The aim was to design a Gestalt unconstrained by functional needs and in this related to the typology of the pavilion that would reveal itself as a stage once a performance started. How can such a structure retain its aesthetic autonomy and at the same time become an instrument for directing sound for an audience of 1700 people?
The basic rule of acoustics for open-air stages, what you see is what you hear serves as a cue to explore affinities between perspective and acoustic space. Placed in an existing topographic depression, the Große Senke , further deepened by modeling the terrain, the pavilion inserts itself into the field of sightlines and vistas typical of a landscape garden, re-contextualizing the existing relational field of the park. Through its topographical configuration, it reinterprets formal elements of the landscape garden the play with perspective and visual relations, with contraction and expansion, with enclosure and opening.
The Schneise (loosely translated: an incision in the landscape) creates a vista linking the riding school to the Black Gate, and serves as an entrance to and a passage through the auditorium area.
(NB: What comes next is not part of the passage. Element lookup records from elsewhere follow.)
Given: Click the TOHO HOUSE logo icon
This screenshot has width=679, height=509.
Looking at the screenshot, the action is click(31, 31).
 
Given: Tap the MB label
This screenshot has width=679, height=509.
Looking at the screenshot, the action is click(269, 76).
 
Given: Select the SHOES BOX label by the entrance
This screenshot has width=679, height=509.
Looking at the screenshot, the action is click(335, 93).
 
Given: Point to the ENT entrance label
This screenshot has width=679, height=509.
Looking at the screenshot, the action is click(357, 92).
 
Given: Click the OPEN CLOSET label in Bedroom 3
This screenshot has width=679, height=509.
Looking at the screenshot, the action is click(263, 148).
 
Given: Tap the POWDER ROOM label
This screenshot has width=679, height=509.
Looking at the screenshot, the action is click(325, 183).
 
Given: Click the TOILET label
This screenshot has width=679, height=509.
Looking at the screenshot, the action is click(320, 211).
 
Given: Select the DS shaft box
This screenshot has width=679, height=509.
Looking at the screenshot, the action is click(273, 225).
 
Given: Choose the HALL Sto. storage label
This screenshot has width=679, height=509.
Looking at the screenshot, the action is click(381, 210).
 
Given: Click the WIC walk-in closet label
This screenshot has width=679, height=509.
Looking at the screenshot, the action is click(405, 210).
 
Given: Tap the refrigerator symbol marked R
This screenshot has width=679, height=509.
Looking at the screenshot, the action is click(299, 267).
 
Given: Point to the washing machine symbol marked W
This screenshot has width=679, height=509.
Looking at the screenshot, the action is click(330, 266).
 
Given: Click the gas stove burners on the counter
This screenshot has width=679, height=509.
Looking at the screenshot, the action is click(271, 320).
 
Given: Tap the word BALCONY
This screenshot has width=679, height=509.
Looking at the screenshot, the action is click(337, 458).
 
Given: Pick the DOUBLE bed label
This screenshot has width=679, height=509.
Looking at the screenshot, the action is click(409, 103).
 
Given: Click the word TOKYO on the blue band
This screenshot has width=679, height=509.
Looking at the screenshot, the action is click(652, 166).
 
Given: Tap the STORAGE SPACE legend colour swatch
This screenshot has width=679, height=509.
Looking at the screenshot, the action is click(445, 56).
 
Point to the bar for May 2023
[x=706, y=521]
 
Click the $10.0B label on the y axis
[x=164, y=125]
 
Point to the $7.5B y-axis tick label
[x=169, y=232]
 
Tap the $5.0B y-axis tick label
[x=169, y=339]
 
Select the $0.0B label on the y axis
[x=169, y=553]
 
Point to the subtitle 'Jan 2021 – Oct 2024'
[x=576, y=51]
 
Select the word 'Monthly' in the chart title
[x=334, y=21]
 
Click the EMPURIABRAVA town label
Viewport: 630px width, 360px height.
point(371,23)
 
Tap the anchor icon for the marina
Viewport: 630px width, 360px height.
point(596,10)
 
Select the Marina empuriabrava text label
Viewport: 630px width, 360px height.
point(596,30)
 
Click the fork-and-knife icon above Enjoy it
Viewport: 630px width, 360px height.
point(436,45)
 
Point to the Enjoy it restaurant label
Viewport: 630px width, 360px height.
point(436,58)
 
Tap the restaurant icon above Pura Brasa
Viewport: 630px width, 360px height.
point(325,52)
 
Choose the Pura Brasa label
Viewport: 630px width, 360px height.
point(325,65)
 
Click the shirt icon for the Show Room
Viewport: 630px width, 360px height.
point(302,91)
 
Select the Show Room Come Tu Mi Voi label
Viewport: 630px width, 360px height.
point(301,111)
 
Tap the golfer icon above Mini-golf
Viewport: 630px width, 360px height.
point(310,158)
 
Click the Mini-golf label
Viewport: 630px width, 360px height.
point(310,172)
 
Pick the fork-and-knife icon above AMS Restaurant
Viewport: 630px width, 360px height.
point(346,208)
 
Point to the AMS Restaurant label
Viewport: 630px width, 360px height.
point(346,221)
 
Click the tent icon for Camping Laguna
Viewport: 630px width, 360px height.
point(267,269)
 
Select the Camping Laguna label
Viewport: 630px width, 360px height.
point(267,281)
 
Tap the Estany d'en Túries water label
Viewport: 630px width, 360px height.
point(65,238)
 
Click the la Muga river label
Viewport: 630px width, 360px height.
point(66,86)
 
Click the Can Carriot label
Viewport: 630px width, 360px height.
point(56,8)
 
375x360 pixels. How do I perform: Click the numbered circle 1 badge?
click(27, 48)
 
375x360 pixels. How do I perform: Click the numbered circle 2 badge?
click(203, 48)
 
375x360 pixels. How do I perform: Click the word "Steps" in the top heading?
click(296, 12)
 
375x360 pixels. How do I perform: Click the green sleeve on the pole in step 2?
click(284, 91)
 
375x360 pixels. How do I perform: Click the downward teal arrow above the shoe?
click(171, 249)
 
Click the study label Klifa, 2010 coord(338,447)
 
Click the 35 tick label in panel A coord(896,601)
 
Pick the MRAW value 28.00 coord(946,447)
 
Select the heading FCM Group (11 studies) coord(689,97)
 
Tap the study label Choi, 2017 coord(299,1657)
Coming from the gate, the visitor is enticed to proceed by the silhouette of the cloud tower , visible behind the artificial mound. Immersing himself into the incision, he tunnels through the hill and after passing this deep narrow enters the wide arena of the auditorium, the cloud tower of the stage roof suspended above it.
The pavilion itself is generated from topographical formations the incision, the incline, the hill and the architectonic folding of the roof, at once merging with the landscape and raising from it. These two principles correspond to the use of monolithic fair-face concrete for the stage and auditorium and of folded steel for the roof.
The materials used in the stage area are highly reflective and help build the sound energy necessary for the size of the auditorium.
The stage roof is designed as an autonomous, sculptured object. Suspended above the landscape on a level with the tree canopies it is placed among the groups of trees as if it were one more of them. The shiny metal surface on the outside reflects the sky and the trees, turning into a Cloud Tower.